### Data to use
· · ·

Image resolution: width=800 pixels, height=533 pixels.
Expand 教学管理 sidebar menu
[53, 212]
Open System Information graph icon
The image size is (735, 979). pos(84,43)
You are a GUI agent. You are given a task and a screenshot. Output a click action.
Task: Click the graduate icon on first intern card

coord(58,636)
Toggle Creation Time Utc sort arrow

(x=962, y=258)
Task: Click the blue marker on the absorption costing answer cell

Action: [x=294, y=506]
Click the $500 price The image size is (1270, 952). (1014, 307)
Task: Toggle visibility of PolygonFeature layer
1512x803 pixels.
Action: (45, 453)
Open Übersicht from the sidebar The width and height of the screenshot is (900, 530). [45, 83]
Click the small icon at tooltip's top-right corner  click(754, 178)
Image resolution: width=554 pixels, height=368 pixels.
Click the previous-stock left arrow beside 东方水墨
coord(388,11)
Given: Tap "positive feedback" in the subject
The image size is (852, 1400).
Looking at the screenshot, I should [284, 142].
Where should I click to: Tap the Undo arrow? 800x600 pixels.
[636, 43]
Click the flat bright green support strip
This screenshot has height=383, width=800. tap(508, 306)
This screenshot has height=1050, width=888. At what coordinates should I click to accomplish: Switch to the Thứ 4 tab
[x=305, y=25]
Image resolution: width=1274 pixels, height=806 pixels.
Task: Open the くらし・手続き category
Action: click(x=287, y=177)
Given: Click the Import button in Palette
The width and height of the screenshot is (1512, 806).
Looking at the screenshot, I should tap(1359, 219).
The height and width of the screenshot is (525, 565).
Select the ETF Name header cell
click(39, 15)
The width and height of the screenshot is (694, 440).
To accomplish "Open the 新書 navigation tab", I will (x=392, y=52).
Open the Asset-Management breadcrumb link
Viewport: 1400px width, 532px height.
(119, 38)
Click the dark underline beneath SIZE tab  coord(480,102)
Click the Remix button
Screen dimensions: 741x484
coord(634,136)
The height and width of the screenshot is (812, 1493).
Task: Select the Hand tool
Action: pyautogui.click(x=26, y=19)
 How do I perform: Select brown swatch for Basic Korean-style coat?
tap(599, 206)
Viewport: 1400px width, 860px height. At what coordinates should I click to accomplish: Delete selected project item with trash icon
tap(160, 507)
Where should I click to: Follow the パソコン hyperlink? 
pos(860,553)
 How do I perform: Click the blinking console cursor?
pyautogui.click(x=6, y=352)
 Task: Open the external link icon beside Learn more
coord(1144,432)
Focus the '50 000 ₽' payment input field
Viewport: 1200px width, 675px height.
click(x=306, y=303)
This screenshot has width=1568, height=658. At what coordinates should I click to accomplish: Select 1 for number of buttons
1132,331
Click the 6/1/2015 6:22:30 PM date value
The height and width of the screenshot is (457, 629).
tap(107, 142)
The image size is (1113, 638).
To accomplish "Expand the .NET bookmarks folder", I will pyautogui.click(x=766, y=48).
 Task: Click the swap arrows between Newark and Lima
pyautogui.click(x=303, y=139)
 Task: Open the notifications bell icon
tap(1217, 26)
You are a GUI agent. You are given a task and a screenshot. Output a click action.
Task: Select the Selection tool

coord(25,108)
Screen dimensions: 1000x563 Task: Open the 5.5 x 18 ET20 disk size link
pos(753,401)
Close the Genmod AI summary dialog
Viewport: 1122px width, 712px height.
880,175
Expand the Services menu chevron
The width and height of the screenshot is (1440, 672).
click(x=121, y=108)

· · ·

### What you should do
In the records, from the line with "in the subject" up to and including the line with "This screenshot has height=383, width=800.", change "support strip" to "base strip" and give those lines again with nothing else altered.

### Written reply
Given: Tap "positive feedback" in the subject
The image size is (852, 1400).
Looking at the screenshot, I should [284, 142].
Where should I click to: Tap the Undo arrow? 800x600 pixels.
[636, 43]
Click the flat bright green base strip
This screenshot has height=383, width=800. tap(508, 306)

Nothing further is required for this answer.